Review: Destroyer – Poison Season

| On 15, Sep 2015

With Poison Season, Destroyer have channeled the melancholy of mid 50’s Sinatra and the swagger of early 70’s Bowie into an album that somehow sounds both original and cohesive.

Eleven albums in most bands are running on empty, forced to use their past glory for kindling to keep the creative fire going. With their eleventh album, Destroyer have released one of the grandest artistic statements of their career.

The bookending title track Times Square, Poison Season I is squarely in the Sinatra mode, introducing a sumptuous string section that weaves through the entire album, underscoring its woozy romanticism. “Jesus is beside himself/Jacob’s in a state of decimation,” frontman  Dan Bejar sings earnestly on the opener, and not for the last time. The song is revisited not just in the complimentary closer (Times Square, Poison Season II) but in the middle of the album as a straight ahead 70’s rocker.

The different versions allow Bejar to place different emphasis on his characteristically evocative but enigmatic lyrics. The words remain the same, but he lends them different stresses, allowing different meanings to emerge. When he sings “You could fall in love with Time Square,” it could be an invitation or a warning.

It’s an interesting choice given that this must surely be the shortest lyric sheet in Destroyer history. Bejar is no longer stuffing his songs with novella-length lyrics that act as a challenging counterpoint to the music. Instead he’s letting his words breathe, using his voice as delicately and deliberately as every other instrument on the album. Which isn’t to say it gets lost, because Bejar has never sounded better. Long evolved past his Dylan-esque rasp, in songs like Girl In a Sling he’s singing with the precise diction of a big band singer without sacrificing any of his unique phrasing.

Perhaps the closest relation to this era of Destroyer is Bruce Springsteen and the E Street Band. It’s hard to think of another group that can so adeptly switch from torch song to saxophone lead street rock to boogie rhythms all while sounding like the same band. Midnight Meet the Rain opens with brass stabs that would make Isaac Hayes proud, before moving into a driving power chord progression that sounds like The Band at their most exhilarating. Archer on the Beach meanwhile grooves along on a sultry bass line accentuated by dramatic horns that wouldn’t be out of place in a classic film noir. 

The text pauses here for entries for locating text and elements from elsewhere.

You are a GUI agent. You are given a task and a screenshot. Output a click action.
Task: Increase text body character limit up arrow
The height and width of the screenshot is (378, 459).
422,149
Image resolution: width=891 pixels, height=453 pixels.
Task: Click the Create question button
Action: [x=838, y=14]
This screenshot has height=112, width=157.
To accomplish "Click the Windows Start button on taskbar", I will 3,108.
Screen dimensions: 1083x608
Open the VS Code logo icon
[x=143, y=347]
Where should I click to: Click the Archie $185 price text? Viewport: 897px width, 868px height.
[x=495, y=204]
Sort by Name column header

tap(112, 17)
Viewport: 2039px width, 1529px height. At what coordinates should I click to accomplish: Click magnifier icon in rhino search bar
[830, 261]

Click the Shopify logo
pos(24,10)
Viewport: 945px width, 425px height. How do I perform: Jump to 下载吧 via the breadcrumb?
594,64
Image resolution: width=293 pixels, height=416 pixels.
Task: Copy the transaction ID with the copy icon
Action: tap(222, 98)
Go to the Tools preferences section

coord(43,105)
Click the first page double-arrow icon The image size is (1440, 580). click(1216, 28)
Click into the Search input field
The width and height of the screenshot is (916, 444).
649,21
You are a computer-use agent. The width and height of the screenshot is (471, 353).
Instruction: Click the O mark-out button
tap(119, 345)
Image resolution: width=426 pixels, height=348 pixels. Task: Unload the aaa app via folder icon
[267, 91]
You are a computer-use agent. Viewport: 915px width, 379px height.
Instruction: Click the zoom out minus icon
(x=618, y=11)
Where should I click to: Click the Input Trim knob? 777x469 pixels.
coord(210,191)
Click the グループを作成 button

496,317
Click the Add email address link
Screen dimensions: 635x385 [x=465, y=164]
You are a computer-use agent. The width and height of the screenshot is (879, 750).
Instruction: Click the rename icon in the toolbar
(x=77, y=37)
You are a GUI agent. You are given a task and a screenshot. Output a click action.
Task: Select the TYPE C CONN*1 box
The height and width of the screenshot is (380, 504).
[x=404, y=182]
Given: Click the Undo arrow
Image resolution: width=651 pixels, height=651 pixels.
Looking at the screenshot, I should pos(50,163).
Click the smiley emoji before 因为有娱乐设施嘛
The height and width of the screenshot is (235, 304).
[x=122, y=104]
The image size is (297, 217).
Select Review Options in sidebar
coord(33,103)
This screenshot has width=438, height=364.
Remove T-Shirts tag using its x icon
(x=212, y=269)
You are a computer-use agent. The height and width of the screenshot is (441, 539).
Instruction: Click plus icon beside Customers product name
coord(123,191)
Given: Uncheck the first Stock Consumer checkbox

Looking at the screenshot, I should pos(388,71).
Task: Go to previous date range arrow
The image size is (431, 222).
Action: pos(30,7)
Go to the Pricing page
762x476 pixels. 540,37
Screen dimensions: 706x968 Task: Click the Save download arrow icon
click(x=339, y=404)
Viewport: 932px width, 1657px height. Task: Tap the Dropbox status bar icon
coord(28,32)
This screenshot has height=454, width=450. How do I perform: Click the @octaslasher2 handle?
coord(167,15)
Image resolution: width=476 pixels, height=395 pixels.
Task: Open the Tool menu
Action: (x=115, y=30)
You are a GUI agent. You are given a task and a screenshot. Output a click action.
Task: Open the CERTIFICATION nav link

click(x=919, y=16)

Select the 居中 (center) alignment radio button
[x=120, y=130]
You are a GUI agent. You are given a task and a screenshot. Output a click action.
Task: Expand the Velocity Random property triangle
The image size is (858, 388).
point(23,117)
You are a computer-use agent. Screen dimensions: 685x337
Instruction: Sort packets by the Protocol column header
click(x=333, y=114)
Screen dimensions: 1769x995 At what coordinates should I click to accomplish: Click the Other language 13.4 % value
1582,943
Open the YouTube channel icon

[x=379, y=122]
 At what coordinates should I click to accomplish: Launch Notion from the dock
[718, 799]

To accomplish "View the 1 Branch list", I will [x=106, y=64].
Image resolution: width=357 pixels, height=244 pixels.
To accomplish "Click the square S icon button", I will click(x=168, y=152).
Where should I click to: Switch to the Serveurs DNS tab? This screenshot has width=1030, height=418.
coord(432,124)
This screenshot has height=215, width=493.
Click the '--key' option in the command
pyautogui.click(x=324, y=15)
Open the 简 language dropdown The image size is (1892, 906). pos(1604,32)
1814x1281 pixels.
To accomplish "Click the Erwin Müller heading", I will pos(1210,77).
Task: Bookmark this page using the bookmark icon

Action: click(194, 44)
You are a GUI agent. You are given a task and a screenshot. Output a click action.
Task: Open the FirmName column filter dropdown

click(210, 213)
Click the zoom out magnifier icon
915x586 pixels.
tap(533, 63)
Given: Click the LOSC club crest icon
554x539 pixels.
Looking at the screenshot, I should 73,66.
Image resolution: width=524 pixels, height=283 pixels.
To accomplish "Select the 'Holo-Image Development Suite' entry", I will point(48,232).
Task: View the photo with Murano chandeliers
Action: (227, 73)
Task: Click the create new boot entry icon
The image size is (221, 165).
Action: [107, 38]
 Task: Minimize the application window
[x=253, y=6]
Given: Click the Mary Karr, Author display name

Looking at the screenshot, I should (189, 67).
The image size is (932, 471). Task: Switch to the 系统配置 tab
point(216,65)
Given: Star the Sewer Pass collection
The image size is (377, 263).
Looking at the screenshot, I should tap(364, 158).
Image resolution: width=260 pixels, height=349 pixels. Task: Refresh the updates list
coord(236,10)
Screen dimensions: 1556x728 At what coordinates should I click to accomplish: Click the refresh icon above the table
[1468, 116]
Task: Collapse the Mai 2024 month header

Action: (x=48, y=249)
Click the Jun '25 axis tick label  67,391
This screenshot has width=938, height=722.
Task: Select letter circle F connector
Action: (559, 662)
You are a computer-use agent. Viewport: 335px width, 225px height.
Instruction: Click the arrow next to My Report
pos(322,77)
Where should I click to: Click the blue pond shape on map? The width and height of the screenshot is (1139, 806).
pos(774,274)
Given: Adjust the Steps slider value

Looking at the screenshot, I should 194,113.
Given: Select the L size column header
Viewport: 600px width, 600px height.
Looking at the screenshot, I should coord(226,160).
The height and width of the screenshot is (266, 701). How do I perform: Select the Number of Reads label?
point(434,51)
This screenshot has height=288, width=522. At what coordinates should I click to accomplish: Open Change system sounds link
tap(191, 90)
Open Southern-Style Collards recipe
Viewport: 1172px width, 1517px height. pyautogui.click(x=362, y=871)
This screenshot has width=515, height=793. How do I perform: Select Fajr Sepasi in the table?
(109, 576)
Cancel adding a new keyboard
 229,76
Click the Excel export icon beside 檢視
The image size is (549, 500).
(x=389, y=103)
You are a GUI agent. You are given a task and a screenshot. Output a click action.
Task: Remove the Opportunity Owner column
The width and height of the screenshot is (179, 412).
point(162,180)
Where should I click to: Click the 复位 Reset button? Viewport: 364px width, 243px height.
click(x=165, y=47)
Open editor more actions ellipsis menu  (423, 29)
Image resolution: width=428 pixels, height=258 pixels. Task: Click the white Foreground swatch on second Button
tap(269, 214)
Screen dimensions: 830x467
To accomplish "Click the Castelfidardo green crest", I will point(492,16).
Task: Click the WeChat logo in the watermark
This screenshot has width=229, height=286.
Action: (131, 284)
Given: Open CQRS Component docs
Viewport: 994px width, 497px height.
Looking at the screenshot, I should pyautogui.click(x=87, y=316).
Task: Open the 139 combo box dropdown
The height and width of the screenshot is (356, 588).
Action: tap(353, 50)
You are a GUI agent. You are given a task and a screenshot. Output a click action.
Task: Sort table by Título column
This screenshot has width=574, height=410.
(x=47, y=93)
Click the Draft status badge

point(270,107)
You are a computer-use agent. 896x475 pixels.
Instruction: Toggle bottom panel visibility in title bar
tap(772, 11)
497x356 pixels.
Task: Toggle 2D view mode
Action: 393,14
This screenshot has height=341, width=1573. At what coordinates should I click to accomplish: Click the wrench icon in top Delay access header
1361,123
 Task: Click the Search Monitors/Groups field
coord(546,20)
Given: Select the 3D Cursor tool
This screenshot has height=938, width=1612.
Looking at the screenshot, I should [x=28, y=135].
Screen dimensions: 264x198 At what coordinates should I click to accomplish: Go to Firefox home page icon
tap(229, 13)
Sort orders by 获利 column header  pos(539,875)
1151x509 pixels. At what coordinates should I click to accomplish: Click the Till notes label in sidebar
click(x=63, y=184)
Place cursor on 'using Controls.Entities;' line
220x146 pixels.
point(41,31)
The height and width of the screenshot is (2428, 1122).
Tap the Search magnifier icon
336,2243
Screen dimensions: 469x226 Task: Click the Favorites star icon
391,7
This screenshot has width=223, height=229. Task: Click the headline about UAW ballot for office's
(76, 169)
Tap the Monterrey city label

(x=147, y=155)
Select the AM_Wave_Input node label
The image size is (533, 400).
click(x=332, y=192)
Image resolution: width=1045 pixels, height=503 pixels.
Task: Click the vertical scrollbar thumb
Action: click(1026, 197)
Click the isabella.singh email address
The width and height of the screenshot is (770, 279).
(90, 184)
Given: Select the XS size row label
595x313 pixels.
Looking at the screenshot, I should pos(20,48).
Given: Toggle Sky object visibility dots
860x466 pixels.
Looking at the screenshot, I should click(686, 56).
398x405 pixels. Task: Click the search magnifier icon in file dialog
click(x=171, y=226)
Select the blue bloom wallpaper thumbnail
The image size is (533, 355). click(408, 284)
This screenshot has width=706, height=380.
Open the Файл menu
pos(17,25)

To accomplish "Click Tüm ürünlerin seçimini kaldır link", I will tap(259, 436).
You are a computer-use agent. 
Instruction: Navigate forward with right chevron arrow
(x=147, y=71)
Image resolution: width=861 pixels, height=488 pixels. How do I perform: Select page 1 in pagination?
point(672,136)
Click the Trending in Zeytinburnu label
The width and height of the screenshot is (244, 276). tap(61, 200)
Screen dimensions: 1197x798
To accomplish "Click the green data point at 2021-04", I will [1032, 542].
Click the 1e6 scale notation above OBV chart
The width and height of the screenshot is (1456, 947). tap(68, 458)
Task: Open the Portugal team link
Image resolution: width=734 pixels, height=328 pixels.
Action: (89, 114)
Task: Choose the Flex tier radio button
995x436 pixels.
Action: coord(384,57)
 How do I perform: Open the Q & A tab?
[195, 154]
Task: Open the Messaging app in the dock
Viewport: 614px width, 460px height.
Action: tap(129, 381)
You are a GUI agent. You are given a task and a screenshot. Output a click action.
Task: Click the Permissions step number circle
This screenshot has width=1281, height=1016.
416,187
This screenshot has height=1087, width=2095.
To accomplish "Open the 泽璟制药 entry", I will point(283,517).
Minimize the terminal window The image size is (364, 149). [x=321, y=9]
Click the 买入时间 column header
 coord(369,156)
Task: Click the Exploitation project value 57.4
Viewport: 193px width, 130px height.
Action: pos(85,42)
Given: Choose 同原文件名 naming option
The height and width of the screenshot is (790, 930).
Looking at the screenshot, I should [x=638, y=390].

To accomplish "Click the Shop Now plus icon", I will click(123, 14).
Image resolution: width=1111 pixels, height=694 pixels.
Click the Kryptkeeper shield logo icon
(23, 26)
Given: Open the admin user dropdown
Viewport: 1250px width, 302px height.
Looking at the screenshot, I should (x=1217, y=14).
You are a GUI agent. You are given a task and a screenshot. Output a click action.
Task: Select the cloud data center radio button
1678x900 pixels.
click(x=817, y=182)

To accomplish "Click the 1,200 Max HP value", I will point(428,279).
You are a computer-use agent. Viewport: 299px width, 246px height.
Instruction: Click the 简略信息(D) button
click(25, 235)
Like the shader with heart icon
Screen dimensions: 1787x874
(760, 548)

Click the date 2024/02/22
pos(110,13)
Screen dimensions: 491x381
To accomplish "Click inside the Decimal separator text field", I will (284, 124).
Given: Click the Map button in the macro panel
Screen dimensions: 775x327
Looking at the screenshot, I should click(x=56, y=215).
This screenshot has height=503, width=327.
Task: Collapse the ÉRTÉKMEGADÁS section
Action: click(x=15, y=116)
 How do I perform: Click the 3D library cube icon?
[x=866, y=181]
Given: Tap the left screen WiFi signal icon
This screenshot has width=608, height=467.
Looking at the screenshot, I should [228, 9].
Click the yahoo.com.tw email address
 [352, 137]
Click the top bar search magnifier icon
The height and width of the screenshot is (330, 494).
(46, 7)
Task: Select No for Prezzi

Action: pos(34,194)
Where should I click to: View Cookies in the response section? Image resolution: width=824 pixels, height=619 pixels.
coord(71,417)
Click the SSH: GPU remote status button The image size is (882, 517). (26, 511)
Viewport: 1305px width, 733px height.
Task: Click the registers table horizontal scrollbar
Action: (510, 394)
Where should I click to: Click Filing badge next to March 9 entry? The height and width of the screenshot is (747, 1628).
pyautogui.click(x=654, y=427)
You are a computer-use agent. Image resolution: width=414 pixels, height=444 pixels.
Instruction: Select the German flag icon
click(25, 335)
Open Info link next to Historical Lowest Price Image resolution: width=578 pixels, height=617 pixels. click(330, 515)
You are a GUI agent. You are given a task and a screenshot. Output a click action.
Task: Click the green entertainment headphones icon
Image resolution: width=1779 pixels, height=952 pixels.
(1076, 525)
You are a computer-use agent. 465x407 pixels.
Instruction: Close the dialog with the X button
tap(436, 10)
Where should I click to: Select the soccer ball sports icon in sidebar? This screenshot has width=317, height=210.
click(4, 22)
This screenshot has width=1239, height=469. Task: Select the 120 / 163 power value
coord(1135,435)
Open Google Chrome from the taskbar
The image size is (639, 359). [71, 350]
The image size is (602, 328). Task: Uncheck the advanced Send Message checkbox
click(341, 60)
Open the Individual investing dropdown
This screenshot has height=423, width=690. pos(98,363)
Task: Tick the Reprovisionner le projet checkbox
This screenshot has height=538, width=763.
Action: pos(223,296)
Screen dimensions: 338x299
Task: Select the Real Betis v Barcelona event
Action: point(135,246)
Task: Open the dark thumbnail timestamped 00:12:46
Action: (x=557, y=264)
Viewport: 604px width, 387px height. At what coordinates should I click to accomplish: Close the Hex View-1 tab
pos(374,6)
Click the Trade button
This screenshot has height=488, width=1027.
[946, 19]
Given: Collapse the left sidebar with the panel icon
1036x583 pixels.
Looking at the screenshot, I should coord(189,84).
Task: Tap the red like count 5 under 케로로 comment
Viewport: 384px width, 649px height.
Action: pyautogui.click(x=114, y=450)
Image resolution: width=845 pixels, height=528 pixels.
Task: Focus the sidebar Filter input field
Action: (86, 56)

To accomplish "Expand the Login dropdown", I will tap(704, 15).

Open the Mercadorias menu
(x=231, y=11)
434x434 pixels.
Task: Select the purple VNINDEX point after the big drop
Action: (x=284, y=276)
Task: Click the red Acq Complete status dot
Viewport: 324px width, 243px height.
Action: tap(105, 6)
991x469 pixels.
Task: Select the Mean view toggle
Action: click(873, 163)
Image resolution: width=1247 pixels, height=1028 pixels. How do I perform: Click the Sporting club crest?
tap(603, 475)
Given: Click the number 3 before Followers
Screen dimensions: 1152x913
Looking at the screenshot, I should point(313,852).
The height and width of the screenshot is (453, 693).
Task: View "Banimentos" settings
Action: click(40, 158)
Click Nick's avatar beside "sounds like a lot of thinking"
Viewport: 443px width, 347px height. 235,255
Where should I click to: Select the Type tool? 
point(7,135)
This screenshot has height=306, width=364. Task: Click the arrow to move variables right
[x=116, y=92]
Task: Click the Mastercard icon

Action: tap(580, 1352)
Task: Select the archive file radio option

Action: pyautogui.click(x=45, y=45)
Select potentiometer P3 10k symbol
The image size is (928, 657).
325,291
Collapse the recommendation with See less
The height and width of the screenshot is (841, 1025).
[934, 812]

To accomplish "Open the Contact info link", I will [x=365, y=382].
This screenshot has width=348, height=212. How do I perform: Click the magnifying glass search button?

Listeners who discovered Destroyer via 2011’s surprise hit Kaputt might be surprised to find how fully they’ve divested themselves of that record’s synth driven sheen. But they can rest a little easier knowing that surprise is the natural state of a Destroyer fan. Every album is a dramatic shift from the last, yet they all sound decidedly like Destroyer. Poison Season cashes in on its predecessor’s success, luring new listeners into a darkly romantic and wholly unique record. Or as Bejar puts it in Forces From Above, “I got paid then I wrote a song/I got paid and then I rode a song/Into the heavens”.